Our response to extremely high anisotropy values.

Our response to extremely high anisotropy values.

We don’t yet know where this heterogeneity in the representation space in decoders comes from, but we assume that it is related to their learning process, the task of predicting the next token, and the triangular attention mask. This is one of the research tasks that now faces us.

If you look at the anisotropy profile by layer, it becomes clear that at the beginning and end of the decoders, the embeddings are much more isotropic, and extremely high anisotropy is observed only in the middle, where the entire thought process should take place.

Local anisotropy is strikingly different in transformer decoders and encoders.

Local anisotropy is strikingly different in transformer decoders and encoders.

We looked at how anisotropy changes from checkpoint to checkpoint as the models are trained (we took all the models with intermediate weights from what was published at that time). It turned out that all models of the transformer-decoder class gradually converge to the same shape of space and the same dome-shaped anisotropy profile.

As training progresses, the anisotropy of decoders gradually approaches the same profile.

As training progresses, the anisotropy of decoders gradually approaches the same profile.

Internal dimension

Our next “microscope” for observing activations is internal dimension. This is a rather beautiful mathematical concept that describes the “complexity” of the figure (manifold or manifold) on which points are located in multidimensional space.

To make it clearer, consider a three-dimensional figure in the form of a ribbon rolled into a spiral (see picture below). If we approach any part of it, we will find that in a small neighborhood the points seem to lie on a plane. Therefore, the local internal dimension here is equal to two.

A two-dimensional tape in three-dimensional space.

A two-dimensional tape in three-dimensional space.

Most importantly, the intrinsic dimension is fairly easy to estimate, since it is strongly related to the rate at which the “volume” of a multidimensional ball grows (the number of data points that fall inside the ball) as the radius increases. Measuring the dependence of the number of points on the radius allows one to determine the internal dimension in the local area of ​​the data cloud.

So what did we find? Firstly, the dimension is quite low, but this is not news, because… this was discovered before us. Secondly, and this is much more interesting, this dimension changes equally for all models as they learn! This process consists of two phases – first growth and then decline (see graph).

Changing the internal dimension of intermediate embeddings of transformer-decoders as they are trained.

Changing the internal dimension of intermediate embeddings of transformer-decoders as they are trained.
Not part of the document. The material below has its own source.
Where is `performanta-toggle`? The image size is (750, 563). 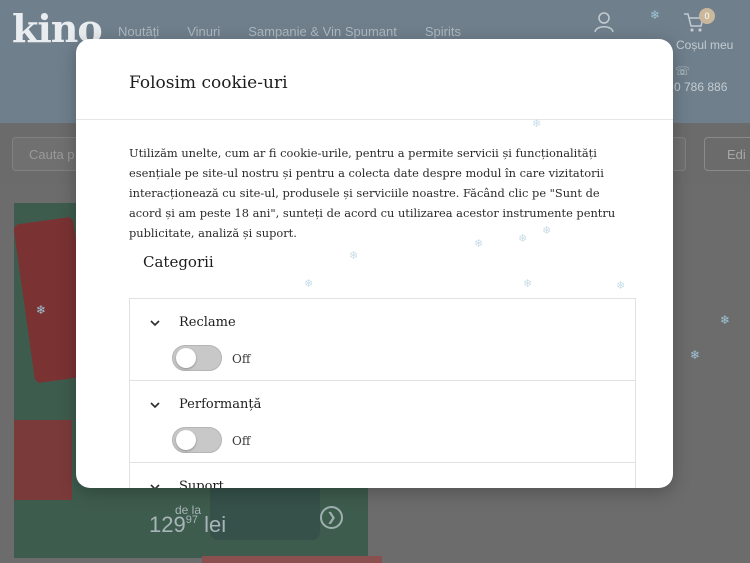
performanta-toggle is located at coordinates (197, 440).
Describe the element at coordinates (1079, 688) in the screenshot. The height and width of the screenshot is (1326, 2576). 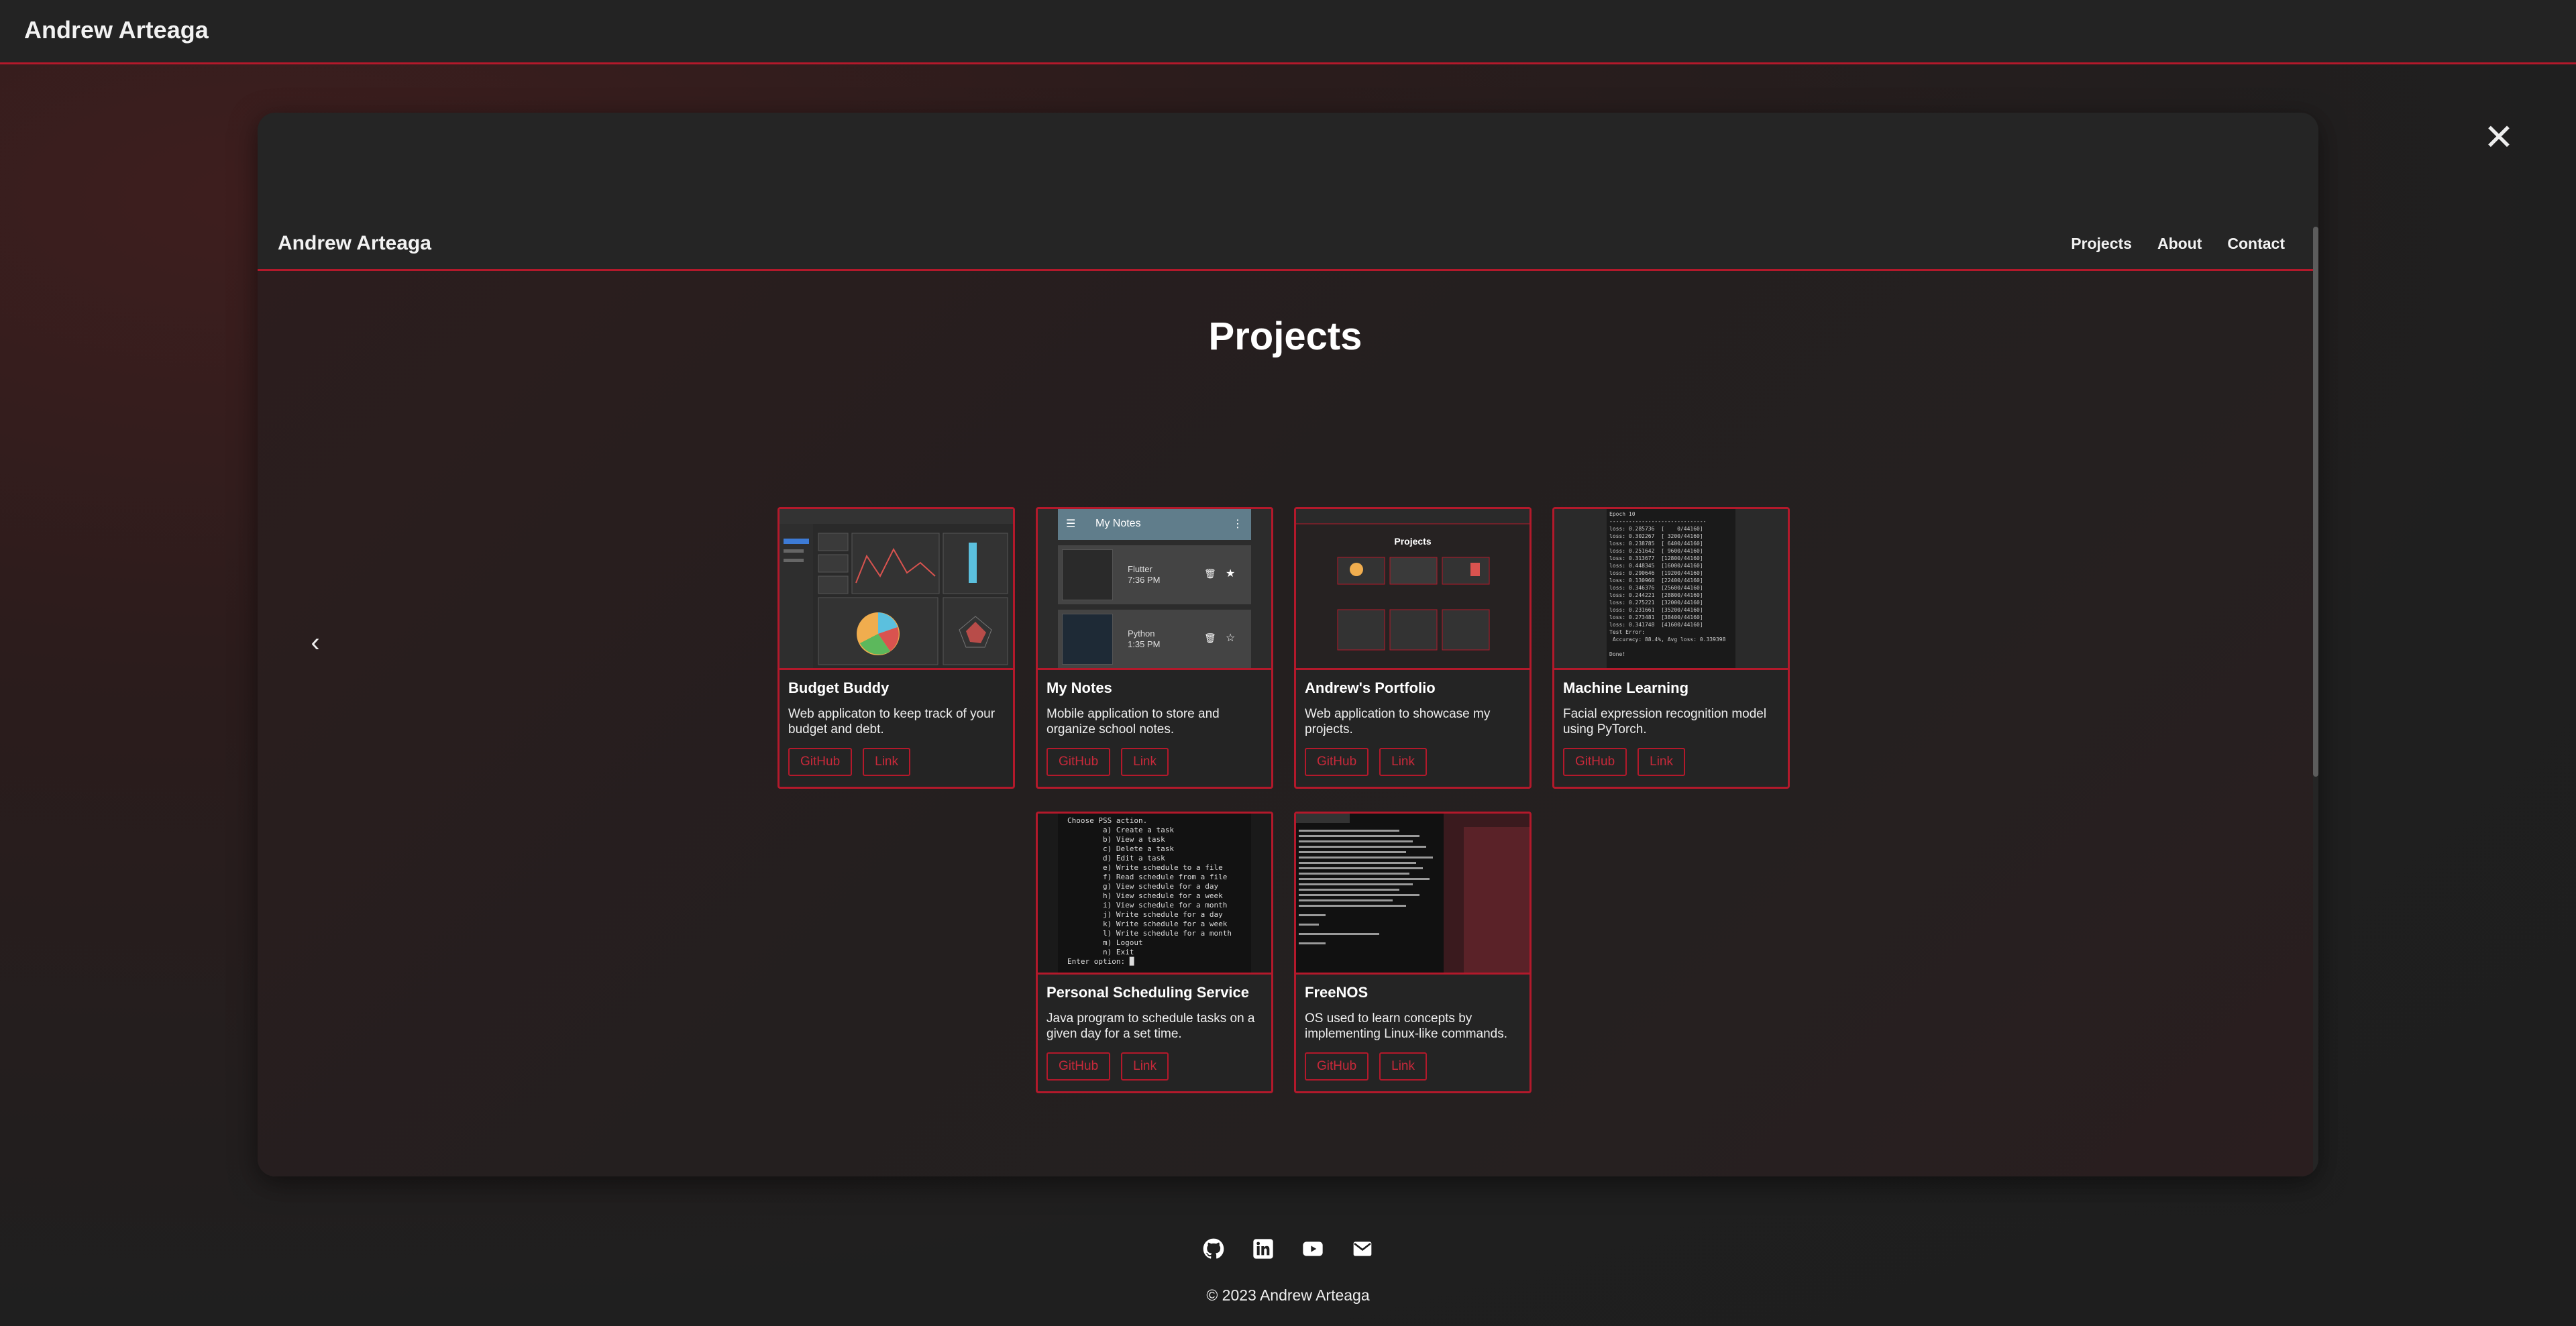
I see `project-title: My Notes` at that location.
It appears that the first part of training moves features into higher dimensions to “remember” as much information as possible, and in the second phase, features begin to shrink, allowing more patterns to be identified, increasing the generalization abilities of the model.

Once again, all LLMs have two phases during training: embedding inflation and their subsequent compression.

What does this give?

We believe that, armed with new knowledge, we will be able to improve the process of training language models (and not only), make it more efficient, and make the transformers themselves faster and more compact. After all, if embeddings go through the compression stage and generally tend to be located along one line, then why not simply discard unused dimensions? Or help the model overcome the first phase more quickly.

We also found that shortly before loss explosions during training (a sore point for everyone who teaches LLM), the internal dimension grows significantly. Perhaps we will be able to predict loss explosions without wasting computing resources, or even overcome these instabilities by understanding their nature.

Although who am I kidding, all this is just to satisfy my curiosity!